__Stated problem a__:
Please format the rows from the line containing "620x555 pixels." through the last line of the rows, both included, as a JSON list of strings with one string per line, leaving out blank lines.

__Text provided__:
***

# ELGIN Collegiate Motorbike



## Cheezer (Apr 17, 2015)

I have alway's loved this frame style, i probably paid a little too much but  my intent is to make a rider out of it, so i guess that justify's it. I read other post's on here about the Collegiate being Sears economy model but basically the same as Elgin without the nicer options, and offered from 1938 - 41 or somewhere near those years, BUT I haven't seen this frame style badged as Collegiate? The serial number also seems different from the other Elgin posts, it say's 35202 under the crank but i don't see any letters? If anyone can date that number let me know? As for restoration this is what i plan to do, feel free to offer advise or tell i'm *&#$^#  nuts or ? Frame and forks are dirty and rusty, but it looks like the original red is under there so i would start with scotch brite or course steel wool and H20 and get it as good as i can. The chrome parts are pretty rusty and all i will be able to do is probably clean them up, the same with the fenders, rear rack, and truss rods. I don't know what to do about the 28" metal clad wheels for now as i don't have an extra $350 - $400 laying around for the one's i read about on the other posts. I'm honestyl not very good obout keeping up on these posts, but I will try to post some pic's as i get it moving. I've never worked on a bicycle this old so feel free to stop me from doing something stupid or offer advise. Thanks. 
Dave


----------



## Iverider (Apr 17, 2015)

Looks like a nice project. It would be cool to get everything functioning and leave it as is as far as the look goes. Or an oxalic acid bath might bring some of the red paint out from behind the rust if there is any paint left.


----------



## Cheezer (Apr 17, 2015)

Kraut, thanks, i thought about the oxalic as i have used it before with mixed results, i would be afraid that i might bring too much of it right down  to bare metal, but i could try a weaker solution


----------

***

__Stated problem b__:
Write out the passage of the Elgin Collegiate thread between "Looks like a" and "any paint left.", inclusive.

__Data lines__:

***

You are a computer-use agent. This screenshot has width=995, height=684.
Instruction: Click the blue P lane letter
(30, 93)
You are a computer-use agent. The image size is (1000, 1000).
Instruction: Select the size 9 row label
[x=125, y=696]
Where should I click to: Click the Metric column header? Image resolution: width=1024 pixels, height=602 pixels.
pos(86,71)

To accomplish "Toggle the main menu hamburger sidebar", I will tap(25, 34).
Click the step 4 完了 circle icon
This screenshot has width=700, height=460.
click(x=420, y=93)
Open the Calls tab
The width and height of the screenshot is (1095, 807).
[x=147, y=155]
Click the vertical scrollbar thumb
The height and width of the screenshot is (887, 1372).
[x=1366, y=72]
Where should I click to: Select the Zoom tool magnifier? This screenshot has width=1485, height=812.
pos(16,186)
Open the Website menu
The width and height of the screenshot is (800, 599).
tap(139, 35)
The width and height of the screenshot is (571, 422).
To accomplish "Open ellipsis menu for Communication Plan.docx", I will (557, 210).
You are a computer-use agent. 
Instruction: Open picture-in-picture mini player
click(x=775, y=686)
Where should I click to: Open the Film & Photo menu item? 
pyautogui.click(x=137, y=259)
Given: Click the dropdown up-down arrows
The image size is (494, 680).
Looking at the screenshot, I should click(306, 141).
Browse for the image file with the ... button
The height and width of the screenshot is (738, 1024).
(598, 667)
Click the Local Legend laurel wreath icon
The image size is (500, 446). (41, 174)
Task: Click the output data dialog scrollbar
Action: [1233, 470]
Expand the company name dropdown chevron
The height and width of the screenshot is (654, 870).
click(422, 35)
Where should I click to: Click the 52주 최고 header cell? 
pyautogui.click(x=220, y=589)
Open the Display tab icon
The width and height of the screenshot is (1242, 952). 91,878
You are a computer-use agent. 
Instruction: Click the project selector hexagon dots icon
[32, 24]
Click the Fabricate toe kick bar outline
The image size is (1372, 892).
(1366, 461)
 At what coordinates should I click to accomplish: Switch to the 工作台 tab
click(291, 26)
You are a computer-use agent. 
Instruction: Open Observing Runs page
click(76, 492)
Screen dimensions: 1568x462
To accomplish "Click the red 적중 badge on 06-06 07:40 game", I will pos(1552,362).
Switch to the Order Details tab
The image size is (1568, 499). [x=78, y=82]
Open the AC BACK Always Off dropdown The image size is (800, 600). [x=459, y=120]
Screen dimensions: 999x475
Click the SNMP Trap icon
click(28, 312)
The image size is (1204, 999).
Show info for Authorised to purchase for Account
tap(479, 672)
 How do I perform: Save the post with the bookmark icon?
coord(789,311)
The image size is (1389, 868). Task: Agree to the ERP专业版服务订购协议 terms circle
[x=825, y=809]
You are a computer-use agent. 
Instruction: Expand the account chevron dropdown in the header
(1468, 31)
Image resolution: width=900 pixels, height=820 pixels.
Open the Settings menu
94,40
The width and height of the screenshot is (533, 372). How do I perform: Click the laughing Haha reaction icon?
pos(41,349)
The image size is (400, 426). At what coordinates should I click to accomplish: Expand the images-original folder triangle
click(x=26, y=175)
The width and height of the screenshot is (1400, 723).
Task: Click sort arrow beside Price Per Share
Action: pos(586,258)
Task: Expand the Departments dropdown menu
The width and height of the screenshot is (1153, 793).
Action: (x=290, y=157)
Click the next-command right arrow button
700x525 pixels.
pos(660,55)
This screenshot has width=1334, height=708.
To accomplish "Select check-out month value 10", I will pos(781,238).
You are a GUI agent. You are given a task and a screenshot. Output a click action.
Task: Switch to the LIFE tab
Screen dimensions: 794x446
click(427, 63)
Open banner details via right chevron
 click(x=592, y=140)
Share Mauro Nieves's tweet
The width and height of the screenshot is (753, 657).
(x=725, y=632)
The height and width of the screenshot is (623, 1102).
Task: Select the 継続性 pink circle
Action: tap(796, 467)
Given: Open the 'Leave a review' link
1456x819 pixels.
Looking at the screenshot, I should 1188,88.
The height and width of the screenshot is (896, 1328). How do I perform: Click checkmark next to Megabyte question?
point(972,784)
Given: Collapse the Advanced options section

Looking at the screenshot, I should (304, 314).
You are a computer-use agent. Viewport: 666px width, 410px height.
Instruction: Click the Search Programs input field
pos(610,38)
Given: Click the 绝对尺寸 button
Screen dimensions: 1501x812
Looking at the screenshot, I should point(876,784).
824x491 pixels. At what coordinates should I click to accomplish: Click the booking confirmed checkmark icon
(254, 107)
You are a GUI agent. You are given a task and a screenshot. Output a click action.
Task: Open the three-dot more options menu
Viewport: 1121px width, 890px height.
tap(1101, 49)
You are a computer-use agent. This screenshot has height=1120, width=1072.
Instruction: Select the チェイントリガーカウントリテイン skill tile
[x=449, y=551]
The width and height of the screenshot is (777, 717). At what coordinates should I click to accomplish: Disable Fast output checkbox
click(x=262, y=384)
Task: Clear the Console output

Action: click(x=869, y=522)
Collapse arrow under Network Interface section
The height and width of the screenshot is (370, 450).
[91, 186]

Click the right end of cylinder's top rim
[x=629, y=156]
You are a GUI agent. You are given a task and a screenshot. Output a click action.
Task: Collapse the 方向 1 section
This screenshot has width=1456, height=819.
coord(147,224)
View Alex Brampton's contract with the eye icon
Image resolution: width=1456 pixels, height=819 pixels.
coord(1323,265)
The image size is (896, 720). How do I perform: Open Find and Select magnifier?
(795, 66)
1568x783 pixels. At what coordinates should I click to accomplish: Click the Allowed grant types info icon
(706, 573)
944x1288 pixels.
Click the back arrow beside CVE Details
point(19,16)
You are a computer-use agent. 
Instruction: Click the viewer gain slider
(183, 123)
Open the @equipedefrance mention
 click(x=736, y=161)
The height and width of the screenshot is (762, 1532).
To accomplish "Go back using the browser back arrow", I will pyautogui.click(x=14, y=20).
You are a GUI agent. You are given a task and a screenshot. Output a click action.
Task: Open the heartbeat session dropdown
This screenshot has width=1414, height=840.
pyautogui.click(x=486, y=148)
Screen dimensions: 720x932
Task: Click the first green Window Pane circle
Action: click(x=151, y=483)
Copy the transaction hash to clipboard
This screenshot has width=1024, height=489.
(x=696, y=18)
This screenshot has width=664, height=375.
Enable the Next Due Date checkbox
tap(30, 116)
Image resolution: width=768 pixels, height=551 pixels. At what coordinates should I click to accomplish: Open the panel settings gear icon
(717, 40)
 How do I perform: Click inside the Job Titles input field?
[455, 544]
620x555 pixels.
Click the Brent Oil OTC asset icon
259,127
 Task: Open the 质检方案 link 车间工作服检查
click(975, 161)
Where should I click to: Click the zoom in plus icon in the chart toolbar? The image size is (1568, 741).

***

__Worked solution a__:
[
  "620x555 pixels.",
  "Click the Brent Oil OTC asset icon",
  "259,127",
  " Task: Open the 质检方案 link 车间工作服检查",
  "click(975, 161)",
  "Where should I click to: Click the zoom in plus icon in the chart toolbar? The image size is (1568, 741)."
]

__Worked solution b__:
Looks like a nice project. It would be cool to get everything functioning and leave it as is as far as the look goes. Or an oxalic acid bath might bring some of the red paint out from behind the rust if there is any paint left.